Ire

A l’avenir, ça serait bien que tu…Non mais là, ça serait bien que tu…Franchement, la dernière fois, ça aurait été bien que tu…
Dès qu’elle ouvre sa bouche, les seuls mots qui sortent ne sont que des reproches. Mais non, des conseils, arguerait-elle.
– Laisse-moi vivre ma vie putain !
– Tu ne devrais pas dire de gros mots, ce n’est pas très joli, joli dans la bouche.
– Parce que des reproches, des « tu ferais mieux de… », c’est mieux peut-être ?
– Au moins, je sais me tenir.
– Rien à foutre, tu ferais mieux de t’abstenir.
– Je fais ça pour ton bien.
– N’importe quoi. Tu crois que ça me fait du bien d’entendre constamment que je ne fais rien de bien ?
– Mais qui dit ça ?
– Ben toi pardi ! Tu ne fais que me pourrir la vie.
– Enfin, je ne fais que te guider, te donner un avis, te montrer un chemin.
– Je répète : je m’en fous ! Quand je t’écoute, que je suis tes conseils, ça ne va pas non plus. Et puis, t’as vu où il t’a mené ton chemin ? Un chemin de merde, oui !
– Ludovic ! Tu vas me faire le plaisir de retirer tout de suite tes propos.
– Qu’est-ce que t’as pas compris ? Ouvre grand tes oreilles : j’en peux plus ! C’est clair ou pas ?
– Ludovic, je te préviens, je te préviens…
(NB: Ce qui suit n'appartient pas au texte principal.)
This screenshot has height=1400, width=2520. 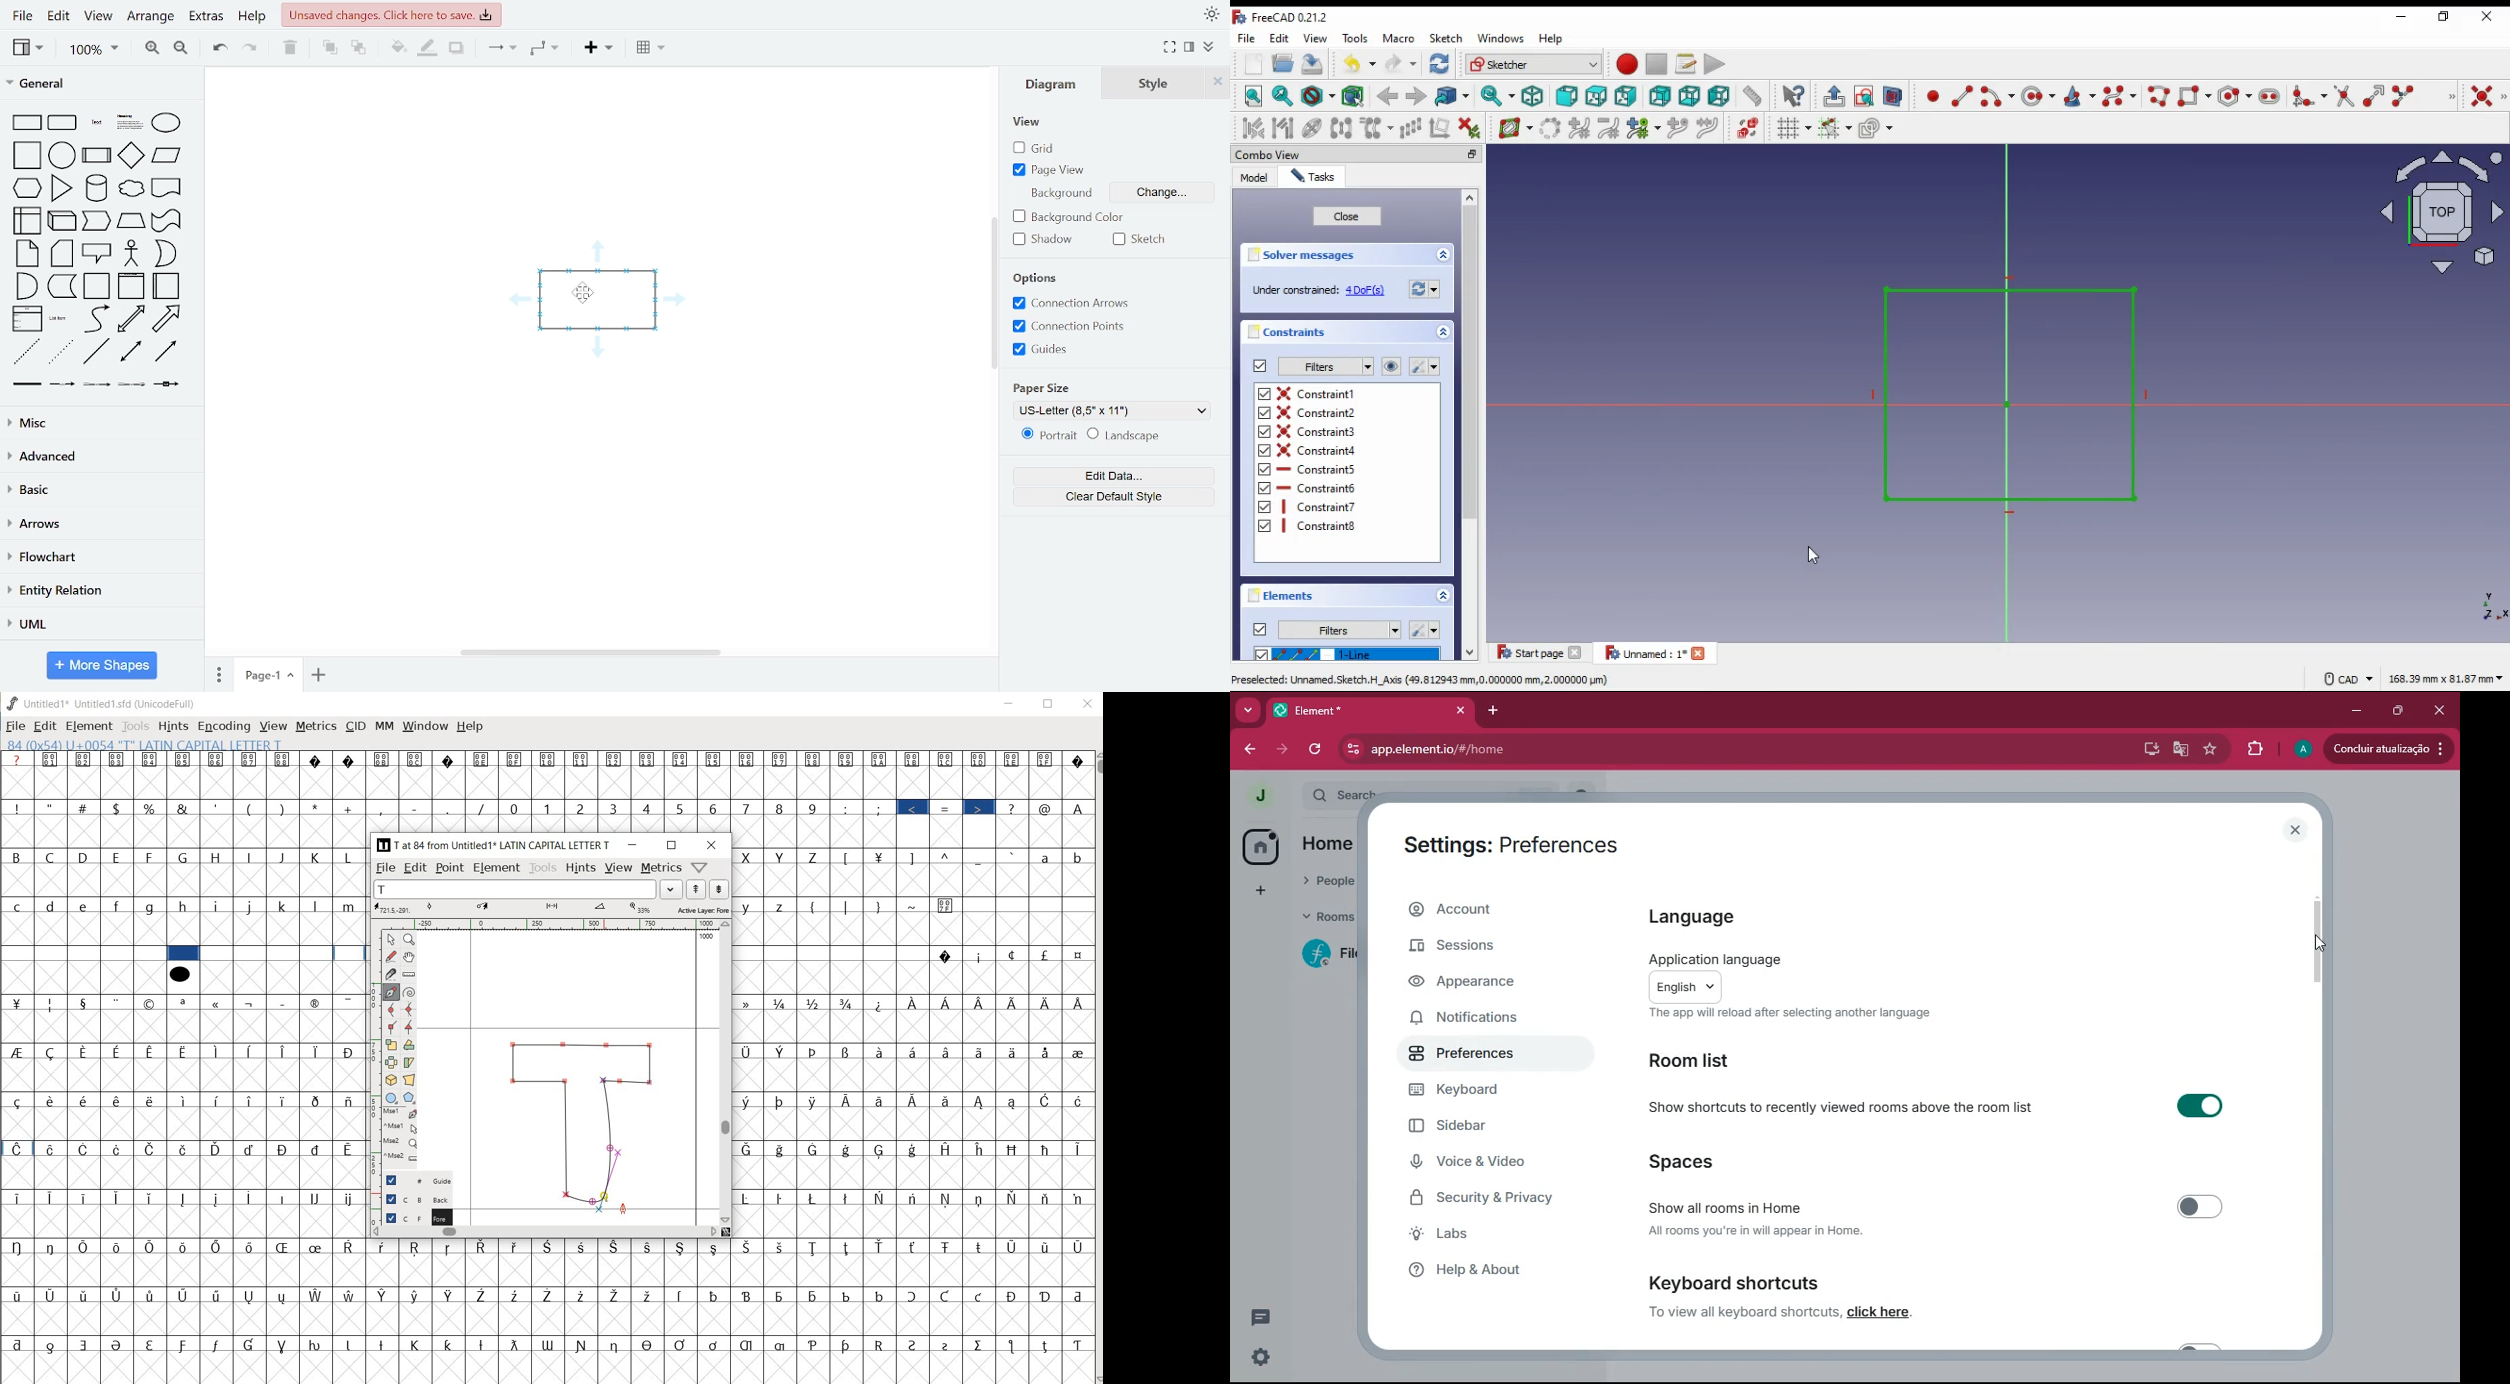 I want to click on Symbol, so click(x=850, y=1345).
– Quoi ? Tu me menaces de quoi en fait ? Tu me préviens de quoi ? Que tu vas te fâcher, que je te déçois encore une fois ? Mais toute ma vie, je te déçois, je ne suis pas à la hauteur. Tu peux bien comprendre que ce n’est plus possible pour moi, non ?
– Mais, Ludovic, voyons…
– J’ai essayé, je t’assure, j’ai essayé. Mais jamais je n’ai eu un encouragement de ta part. Toujours des critiques, toujours des « tu peux mieux faire que cela ».
– C’est faux, je ne te permets pas.
– Mais ouvre les yeux enfin. T’es toujours dans le négatif, t’es toujours dans la déprime. Y a jamais rien qui va. Tu te rends compte que je t’ai jamais entendu rire.
– Mais bien sûr que si. Il y avait la fois où…
– Il n’y a pas eu de fois où ! Tu peux ressasser tout le passé, pas une seule fois je n’ai entendu le son de ta voix autrement que sous la forme d’un grognement permanent.
– Ludovic…
– Ecoute, je me casse d’ici. Je vais voir ailleurs si on m’apprécie à ma juste valeur. Parce que oui, j’ai de la valeur même si je n’en ai pas à tes yeux.
– Ludovic…mais…
– Je me casse je te dis et je ne compte pas revenir. Tu peux toujours courir.
– Ce n’est vraiment pas une façon de me parler.
– Mais tu te fous de ma gueule ? Je te dis que je pars et tout ce que tu trouves à redire c’est ma façon de parler ?
Ludovic attrape son sac à dos et claque la porte. Il part, il ne revient pas. Il avance, il ne revient plus en arrière. Il respire enfin.
Des années plus tard, il reçoit un télégramme. Il prend le train. Pendant le trajet, il se remémore cette dernière conversation. Il aurait dû lui dire qu’il l’aimait malgré tout. Elle aurait elle aussi dû lui dire qu’elle l’aimerait pour toujours.
Ludovic marche sur les graviers lentement. Son visage est fermé, il ne pleure pas. Il s’accroupit devant le menhir. Les dates sont gravées. Une date de naissance. Une date de décès. Et tant de souvenirs maintenant enterrés.